Instantes depois, enquanto eu
pesquisava freneticamente a Fundação Skolsky no Google, ouvi Ludwig dar uma
risadinha e, quando olhei para cima, flagrei-o espiando descaradamente o meu
celular. Não vai achar nada on-line, informou-me. O Skolsky prefere ser discreto.
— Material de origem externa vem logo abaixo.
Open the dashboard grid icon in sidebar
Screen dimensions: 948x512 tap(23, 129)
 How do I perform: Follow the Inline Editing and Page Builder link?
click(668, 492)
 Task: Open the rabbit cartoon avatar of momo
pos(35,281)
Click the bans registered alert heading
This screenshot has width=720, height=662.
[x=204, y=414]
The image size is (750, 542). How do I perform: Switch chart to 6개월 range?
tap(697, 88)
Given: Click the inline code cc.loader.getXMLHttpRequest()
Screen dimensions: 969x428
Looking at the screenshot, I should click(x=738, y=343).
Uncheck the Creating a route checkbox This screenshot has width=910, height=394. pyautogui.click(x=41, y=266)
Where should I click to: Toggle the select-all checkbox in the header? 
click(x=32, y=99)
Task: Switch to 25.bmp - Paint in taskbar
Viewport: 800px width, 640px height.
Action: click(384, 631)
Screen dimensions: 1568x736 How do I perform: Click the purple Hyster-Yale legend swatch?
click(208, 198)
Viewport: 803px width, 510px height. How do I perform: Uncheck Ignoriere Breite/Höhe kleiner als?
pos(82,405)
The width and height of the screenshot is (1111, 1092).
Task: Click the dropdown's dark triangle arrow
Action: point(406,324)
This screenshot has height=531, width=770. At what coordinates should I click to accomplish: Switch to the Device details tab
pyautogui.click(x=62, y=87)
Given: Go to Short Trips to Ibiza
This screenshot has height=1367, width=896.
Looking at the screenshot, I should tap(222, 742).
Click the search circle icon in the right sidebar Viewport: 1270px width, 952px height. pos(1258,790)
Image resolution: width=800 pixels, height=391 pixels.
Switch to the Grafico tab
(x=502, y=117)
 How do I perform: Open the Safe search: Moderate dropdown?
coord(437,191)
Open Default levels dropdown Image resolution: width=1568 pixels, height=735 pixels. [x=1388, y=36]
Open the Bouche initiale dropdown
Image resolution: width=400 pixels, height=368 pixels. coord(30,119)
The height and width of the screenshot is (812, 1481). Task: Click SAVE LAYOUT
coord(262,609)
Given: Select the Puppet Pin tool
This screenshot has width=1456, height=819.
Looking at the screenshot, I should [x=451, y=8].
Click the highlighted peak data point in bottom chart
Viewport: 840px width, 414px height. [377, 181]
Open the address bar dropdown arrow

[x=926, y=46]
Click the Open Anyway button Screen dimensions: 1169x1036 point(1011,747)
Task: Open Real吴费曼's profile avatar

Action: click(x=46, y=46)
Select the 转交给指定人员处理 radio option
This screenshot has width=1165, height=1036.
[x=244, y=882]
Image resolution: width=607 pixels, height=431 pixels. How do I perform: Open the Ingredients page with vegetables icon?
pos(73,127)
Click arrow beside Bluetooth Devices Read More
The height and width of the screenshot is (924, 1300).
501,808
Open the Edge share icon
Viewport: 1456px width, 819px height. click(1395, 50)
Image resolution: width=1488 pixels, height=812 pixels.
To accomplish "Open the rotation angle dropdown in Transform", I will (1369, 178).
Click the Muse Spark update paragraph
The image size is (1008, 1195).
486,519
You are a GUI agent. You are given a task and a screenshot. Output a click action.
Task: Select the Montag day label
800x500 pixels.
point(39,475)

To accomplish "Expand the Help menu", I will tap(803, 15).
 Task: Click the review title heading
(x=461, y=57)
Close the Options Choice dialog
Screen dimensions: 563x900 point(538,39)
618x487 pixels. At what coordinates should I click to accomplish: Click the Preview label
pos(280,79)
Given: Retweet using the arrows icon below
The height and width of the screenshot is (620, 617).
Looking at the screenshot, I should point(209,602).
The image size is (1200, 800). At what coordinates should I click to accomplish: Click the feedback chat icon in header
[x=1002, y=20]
Coisas de bilionário. Talvez a intenção dele fosse fazer um comentário
bem-humorado, mas não achei graça nenhuma. À nossa volta, o portão de embarque
estava coalhado de funcionários da empresa aérea e passageiros com esperança de
embarcar na frente, mas eu continuava sem saber quase nada sobre a nossa
viagem. Desculpe, mas nunca ouvi falar na Fundação Skolsky, falei. A sede fica em
Amsterdão, imagino... Ludwig se abaixou e pôs o copo no chão. Como eu disse, Skolsky
é um homem discreto, um empresário interessado em arqueologia. Ele patrocina
escavações no mundo inteiro. Encarei-o à espera de mais detalhes. Ele não deu
nenhum, então me inclinei um pouco para a frente, deixando bem claro que
esperava mais. Como por exemplo...?
Ludwig sorriu, mas algo na
expressão predatória de seus olhos me disse que ele estava ficando irritado. Não
posso dizer antes de chegarmos lá. É o protocolo da Skolsky. Fiquei tão
incomodada com seu jeito desdenhoso que tive uma súbita lembrança do café
intragável do aeroporto e das bem-intencionadas palavras de alerta ditas por
James na noite anterior. A suposta inscrição das amazonas talvez fosse um
trote..., ou coisa pior. Fora o que ele dissera. Peguei-me pensando mais uma
vez em qual seria o meu papel em tudo aquilo. Estava ficando claro, e de forma
bem desagradável, que Ludwig não sentia mais necessidade de cair nas minhas
graças. Cheguei a desconfiar que o súbito declínio dos seus bons modos fosse um
prenúncio da semana por vir. Qualquer pessoa normal prestaria atenção nesses
sinais de alerta e iria embora enquanto ainda havia tempo. Mas eu não podia. O
caderno vermelho da avó escondido na minha bolsa já derrotara o meu bom senso tempos
antes. Está pronta?, perguntou Ludwig, pegando seu cartão de embarque. Vamos
lá.
Segundos depois, descíamos a
ponte de embarque. Eu ainda não sabia porque estávamos a caminho de Amsterdão,
mas àquela altura tinha a certeza que seria inútil perguntar. E fiquei ainda
mais desnorteada quando, em vez de subir a bordo, Ludwig parou para trocar
algumas palavras com um homem de macacão e grandes protectores de ouvido de cor
laranja. O homem primeiro me lançou um olhar desconfiado, depois abriu uma
porta na lateral do portão de embarque e nos conduziu por alguns degraus
instáveis de metal até chegarmos à pista, junto ao avião. Mesmo ali, do lado de
fora, o ar estava tomado por barulho e cheiro de combustível queimado. Quando
abri a boca para perguntar o que estava acontecendo, me senti sufocar com a
fumaça do jacto e não consegui me fazer ouvir.
Após
uma viagem curta a bordo de um veículo utilitário, serpenteando por entre as
vans de empresas que forneciam comida às companhias aéreas e os caminhões de
combustível, paramos ao lado de outro avião. Só nessa hora, quando vi minha
mala trocar de mãos e desaparecer dentro do bagageiro, me abordei de que nosso
suposto voo para Amsterdão fora apenas um disfarce cuidadosamente planeado. Mas
não houve tempo de questionar o Ludwig sobre a mudança no nosso destino, pois,
após um controle de segurança dos mais superficiais, fomos conduzidos depressa
ao avião por uma escada de fundos. Belo acessório, comentou Ludwig quando o
detector de metais emitiu um bipe ao passar por meu bracelete de bronze. A
senhora usa isso como arma? Ainda não, mas posso vir a usar, retruquei,
tornando a baixar a manga. Ele não precisava saber que o bracelete pertencera à
minha avó e que eu o havia desenterrado da minha gaveta de lingerie poucas
horas antes, como um marco inicial daquela inesperada aventura. Até onde Ludwig
sabia, eu aceitara viajar por causa do dinheiro e da possível glória académica;
não queria que ele descobrisse quanto aquilo era pessoal para mim. Se Skolsky
podia se manter discreto, eu também podia». In Anne Fortier, A Irmandade Perdida,
2014, Editora Arqueiro, 2015, ISBN 978-858-041-543-0.